What the task asks: Take every line from the records below that includes the word "computer".

Entries shown:
....
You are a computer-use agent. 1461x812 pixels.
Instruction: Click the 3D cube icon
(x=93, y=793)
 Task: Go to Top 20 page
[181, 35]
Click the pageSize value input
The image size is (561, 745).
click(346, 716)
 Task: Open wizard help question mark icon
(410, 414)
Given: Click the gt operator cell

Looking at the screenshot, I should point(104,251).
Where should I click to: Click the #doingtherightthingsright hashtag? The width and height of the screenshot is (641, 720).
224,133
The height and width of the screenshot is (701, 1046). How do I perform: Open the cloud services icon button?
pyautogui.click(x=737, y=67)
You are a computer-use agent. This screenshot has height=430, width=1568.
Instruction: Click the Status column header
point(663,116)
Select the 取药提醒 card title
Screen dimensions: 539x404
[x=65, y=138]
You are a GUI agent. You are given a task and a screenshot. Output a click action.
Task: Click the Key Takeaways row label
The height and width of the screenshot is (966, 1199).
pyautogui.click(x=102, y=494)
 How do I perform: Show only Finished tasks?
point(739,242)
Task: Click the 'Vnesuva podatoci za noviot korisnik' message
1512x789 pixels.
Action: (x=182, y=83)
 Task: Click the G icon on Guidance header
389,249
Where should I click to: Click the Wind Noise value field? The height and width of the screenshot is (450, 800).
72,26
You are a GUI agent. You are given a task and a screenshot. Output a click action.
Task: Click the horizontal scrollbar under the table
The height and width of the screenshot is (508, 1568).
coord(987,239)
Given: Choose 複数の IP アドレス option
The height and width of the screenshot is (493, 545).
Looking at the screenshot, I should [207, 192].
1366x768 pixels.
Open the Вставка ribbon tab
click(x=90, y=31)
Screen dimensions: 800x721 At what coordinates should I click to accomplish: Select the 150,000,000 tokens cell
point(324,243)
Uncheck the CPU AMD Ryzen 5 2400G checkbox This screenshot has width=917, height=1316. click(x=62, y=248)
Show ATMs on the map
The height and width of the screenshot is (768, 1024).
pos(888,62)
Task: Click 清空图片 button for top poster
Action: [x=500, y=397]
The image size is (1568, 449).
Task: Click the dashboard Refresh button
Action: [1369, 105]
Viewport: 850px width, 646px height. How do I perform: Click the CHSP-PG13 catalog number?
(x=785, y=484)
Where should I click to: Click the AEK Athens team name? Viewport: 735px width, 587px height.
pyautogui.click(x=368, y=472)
....
Response:
You are a computer-use agent. 1461x812 pixels.
You are a computer-use agent. This screenshot has height=430, width=1568.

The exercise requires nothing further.